La menace terroriste NRBC en mer est une hypothèse sérieuse qu’on ne peut plus exclure. Cela oblige à prendre des mesures en s’appuyant sur des conventions internationales contraignantes. La France se veut très présente et active sur ce dossier sensible.
La lutte contre le terrorisme NRBC en mer
The Fight Against CBRN Terrorism at Sea
A terrorist CBRN threat at sea is a serious supposition that can no longer be ignored. To accommodate it will mean taking measures based on international conventions, but within their constraints, too. France seeks to be a present and active contributor to this sensitive matter.
En l’espace de trois mois, la France a adopté deux textes permettant de renforcer la lutte contre les risques nucléaire, radiologique, biologique et chimique (NRBC) en mer. Le 17 novembre 2017, le Parlement a définitivement adopté le projet de loi (1) autorisant la ratification du protocole relatif à la convention pour la répression d’actes illicites contre la sécurité de la navigation maritime (SUA 2005). Le 19 février 2018, c’est le secrétaire général de la mer (par délégation du Premier ministre) qui prend une instruction relative à la mise en œuvre de la capacité nationale de renfort pour les interventions à bord des navires (Capinav) (2). Ces deux textes permettent d’organiser, entre autres, la réponse à un déversement intentionnel de substances dangereuses ou nocives en mer, ou d’incriminer le transport maritime illégal de ces produits. L’instruction ministérielle renforce les moyens ouverts à la Capinav et inscrit expressément dans le champ couvert par les contrats opérationnels les risques technologiques – NRBC quand la Convention SUA 2005 crée une nouvelle incrimination contre ce qui apparaît comme une action de terrorisme écologique.

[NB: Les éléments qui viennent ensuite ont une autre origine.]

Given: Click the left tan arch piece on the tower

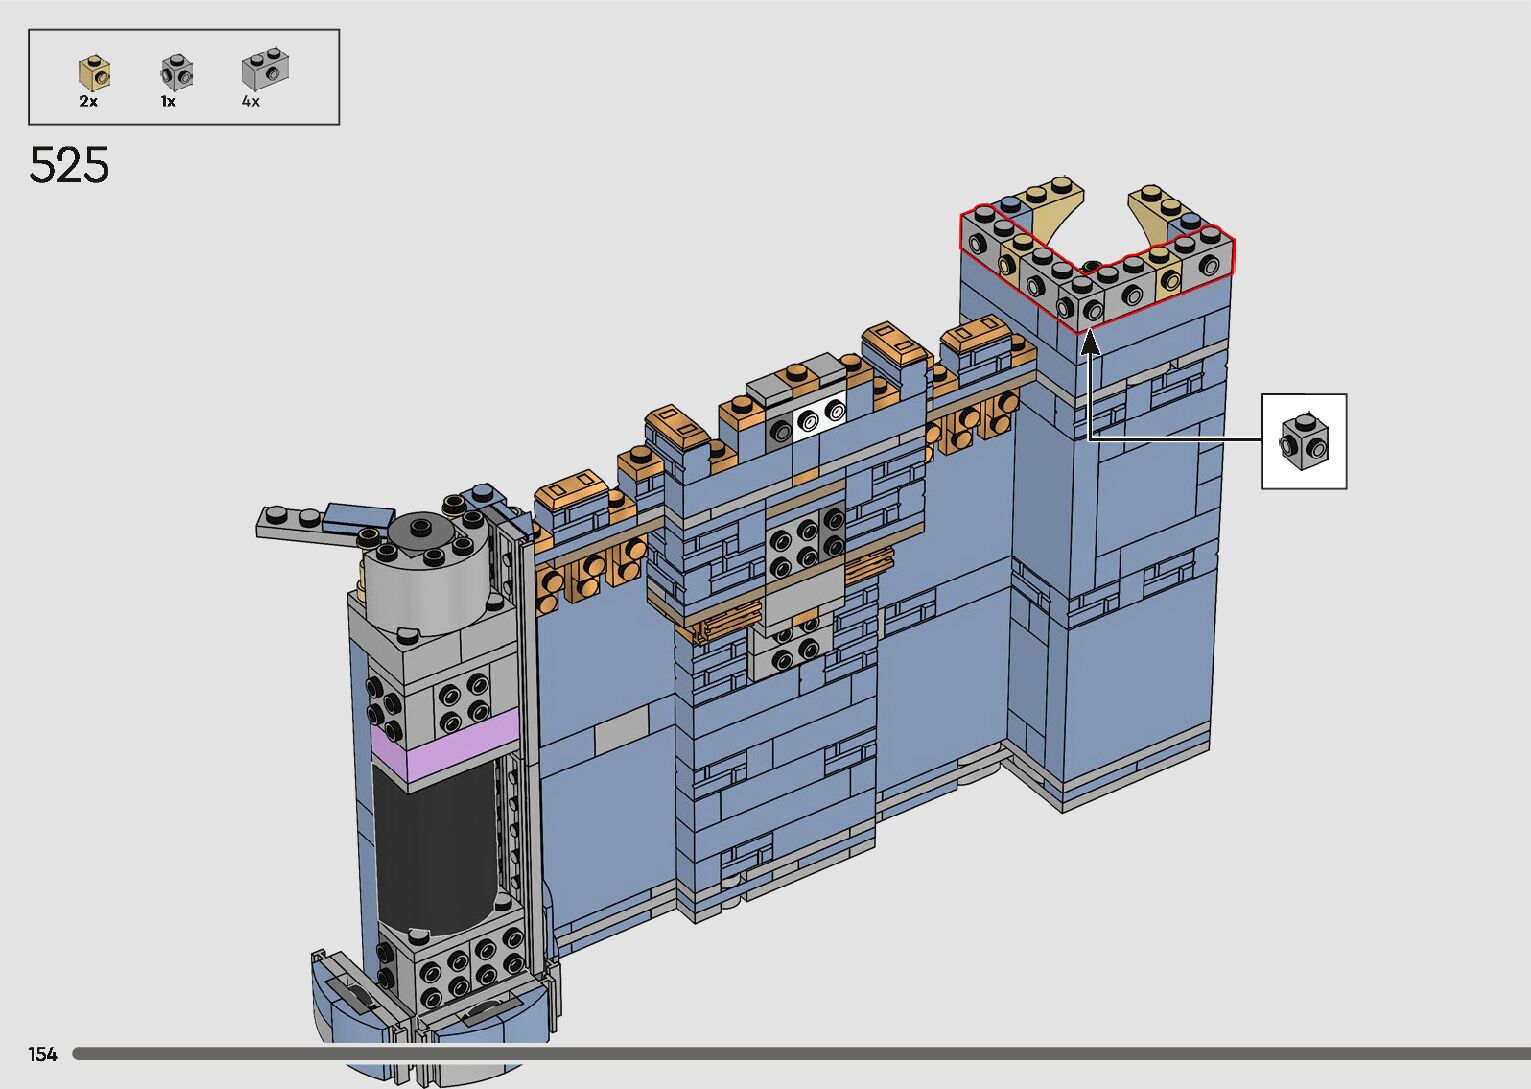Looking at the screenshot, I should (1050, 212).
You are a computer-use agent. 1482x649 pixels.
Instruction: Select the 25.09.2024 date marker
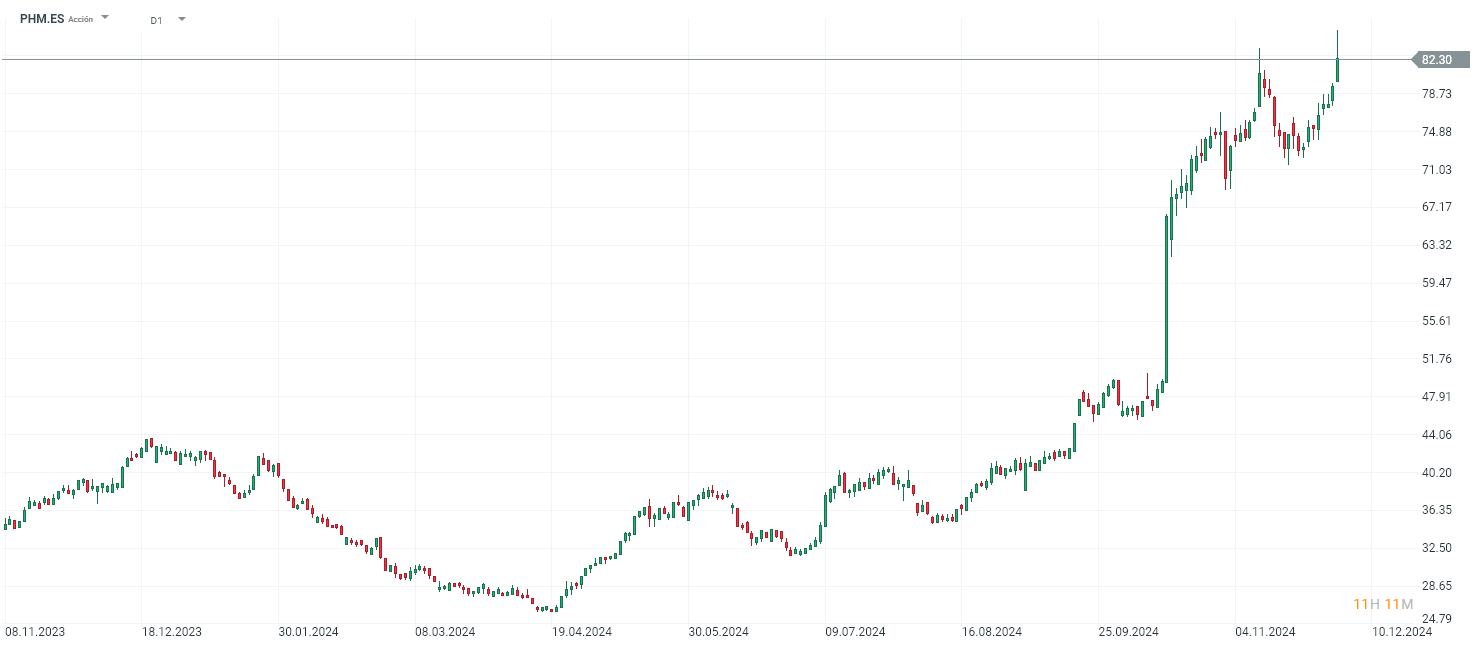click(1128, 632)
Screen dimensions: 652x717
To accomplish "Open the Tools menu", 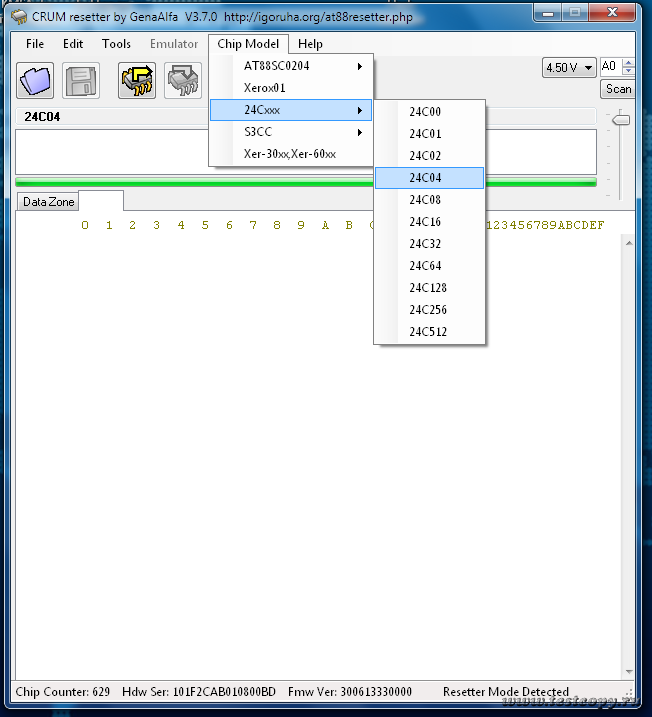I will 116,44.
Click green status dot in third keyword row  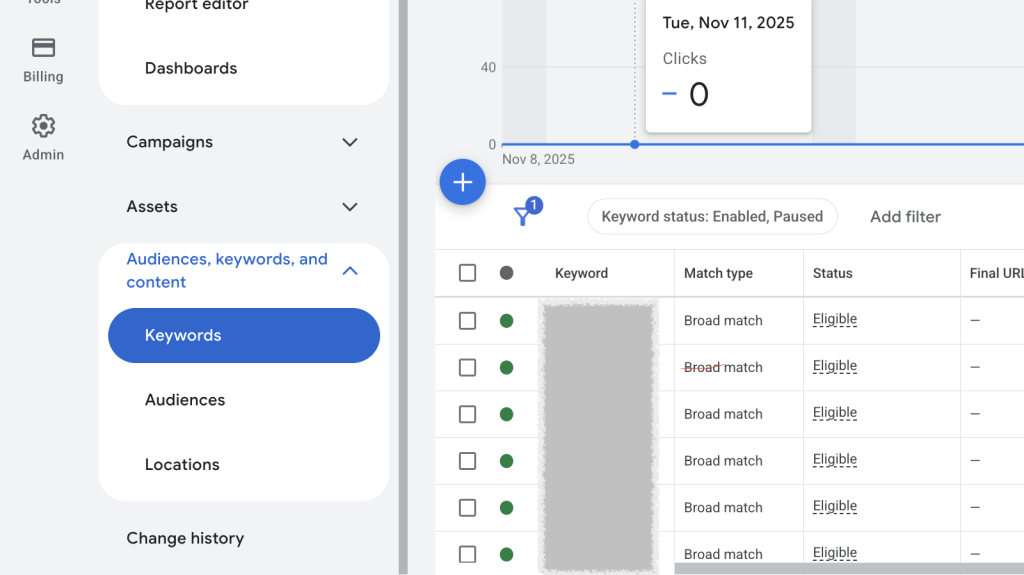pos(506,414)
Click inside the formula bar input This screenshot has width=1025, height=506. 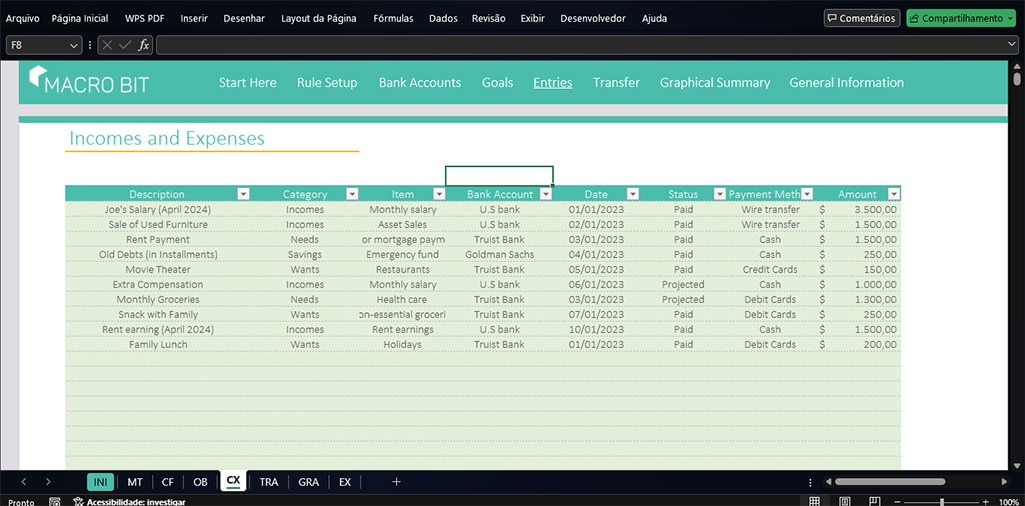580,45
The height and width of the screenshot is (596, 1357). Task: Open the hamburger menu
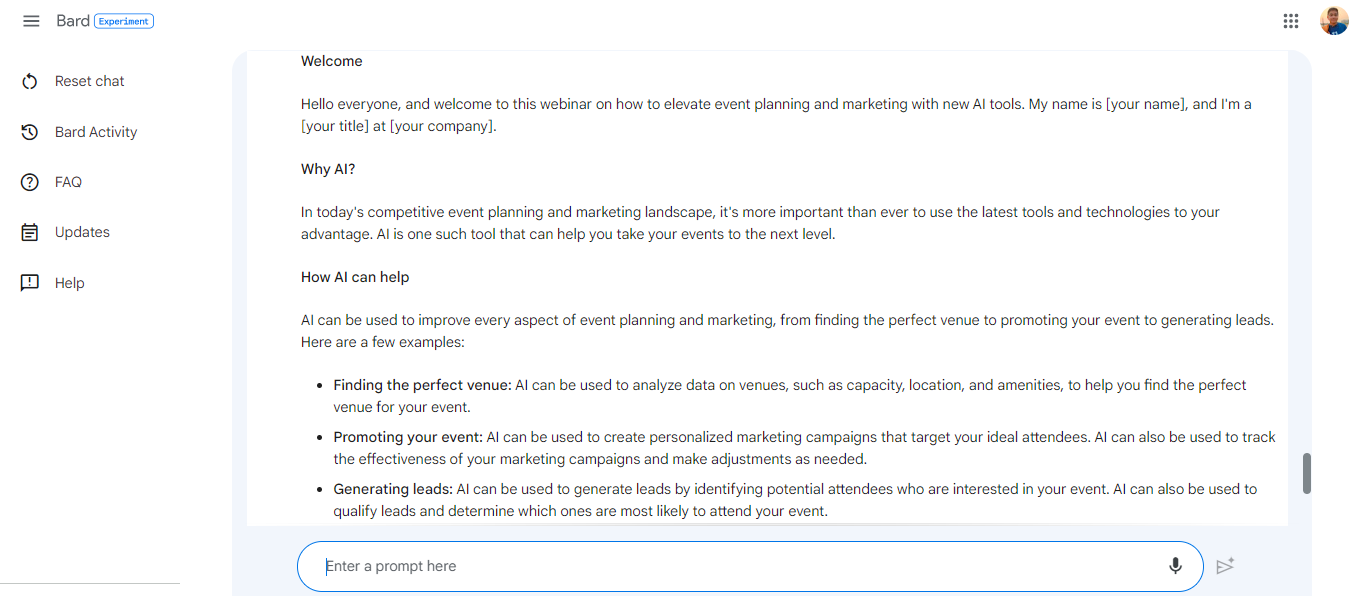coord(31,20)

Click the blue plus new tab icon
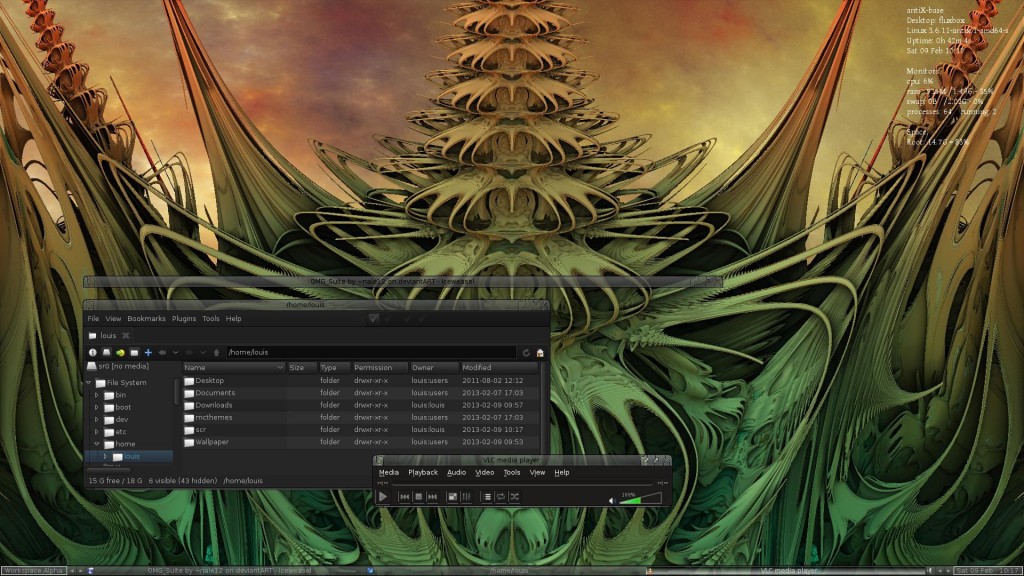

La menace est réelle. Dans son étude prospective Chocs futurs (3), le Secrétariat général de la défense et de la sécurité nationale (SGDSN) pointe « la volonté manifeste de certains groupes terroristes d’acquérir tout type de substances nucléaire, radiologique, biologique et chimique », plaçant ainsi la menace NRBC parmi les plus importantes à l’horizon 2030. Il s’appuie pour cela sur l’analyse des derniers attentats dont la liste démontre une acquisition continuelle de capacités NRBC (4). Par ailleurs, on sait que, au temps de son hégémonie, la nébuleuse Al-Qaïda a montré un intérêt manifeste pour ce type d’armes, intérêt porté par le chimiste égyptien Midhat Mursi-al Sayid tué en 2008 par un tir de missile d’origine américaine. L’État islamique se serait, quant à lui, procuré des armes chimiques remises par des déserteurs du mouvement islamique al-Nosra (5). Cette menace est prise au sérieux depuis quelques années par les autorités françaises : Manuel Valls, alors Premier ministre, évoquait « le risque d’armes chimiques ou bactériologiques » (6) lors de l’examen de la prolongation de l’État d’urgence à la suite des attentats de Paris et de Saint-Denis en novembre 2015. En 2013 déjà, le Livre blanc sur la défense et la sécurité nationale évaluait la menace et cherchait à l’analyser dans une approche globale (7). La question de la menace d’une attaque NRBC, aujourd’hui cantonnée à la terre, se posera immanquablement en mer sous l’effet d’un double facteur : on sait que les attentats terroristes maritimes suivent le plus souvent à quelques années près le schéma des attentats terrestres (8) et des signaux sporadiques indiquent des velléités des groupes terroristes djihadistes de se doter de capacités navales. Ainsi, un jeune officier de la marine marchande britannique, Ali Alosaimi, a rejoint les rangs de l’État islamique rappelant que le prochain théâtre d’opérations pourrait être maritime, quand on sait qu’Al-Qaïda avait en son temps mis sur pied une section djihad maritime (attentat contre les destroyer USS Cole le 12 octobre 2000 et le pétrolier Limburg le 6 octobre 2002) et que l’État islamique a indiqué son intention d’utiliser la mer au moins comme vecteur de déplacements.
Dans ce contexte, pourtant, se pose la question de l’utilité de la ratification par la France de la convention SUA 2005. Elle semble en effet, d’un point de vue juridique, ne pas être absolument nécessaire à l’incrimination, en droit français, des déversements volontaires de substances polluantes en mer. D’un point de vue politique, en revanche, il s’agit d’un signe majeur envoyé aux opérateurs maritimes français et plus largement à la société au moment où la France s’est dotée d’une nouvelle législation antiterroriste renforcée.